▶ Problem statement:
From the line with "Task: Open the File menu" to the final line of the records, reproduce every line exactly and only those lines.

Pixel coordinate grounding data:
<<<<

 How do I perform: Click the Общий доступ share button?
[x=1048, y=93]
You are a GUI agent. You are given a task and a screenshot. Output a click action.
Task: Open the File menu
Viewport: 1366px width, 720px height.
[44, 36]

>>>>

▶ Finished task:
Task: Open the File menu
Viewport: 1366px width, 720px height.
[44, 36]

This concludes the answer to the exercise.